(INSTRUCTIONS FOR THE TASK) In the listing below, find each line that holds the string "computer" and copy it.
---------- RECORDS PROVIDED ----------
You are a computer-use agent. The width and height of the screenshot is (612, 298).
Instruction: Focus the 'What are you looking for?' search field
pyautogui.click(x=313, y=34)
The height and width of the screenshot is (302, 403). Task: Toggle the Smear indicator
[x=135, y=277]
----------
---------- RECORDS PROVIDED ----------
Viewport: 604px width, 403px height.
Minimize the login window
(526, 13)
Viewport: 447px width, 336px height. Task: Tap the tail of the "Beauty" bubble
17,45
----------
---------- RECORDS PROVIDED ----------
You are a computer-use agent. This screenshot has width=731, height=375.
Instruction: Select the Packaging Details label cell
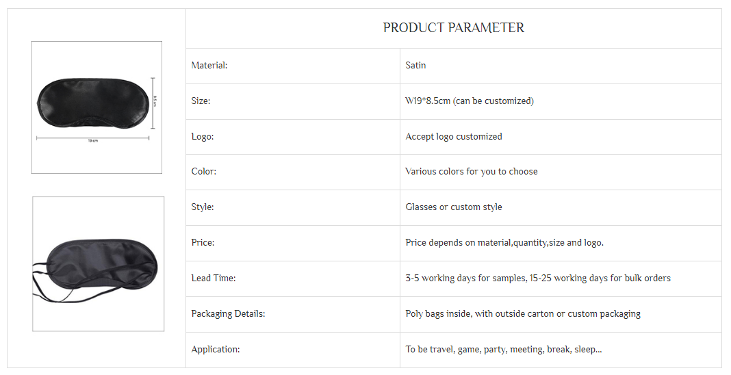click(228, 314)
----------
(OUTPUT OF THE TASK)
You are a computer-use agent. The width and height of the screenshot is (612, 298).
You are a computer-use agent. This screenshot has width=731, height=375.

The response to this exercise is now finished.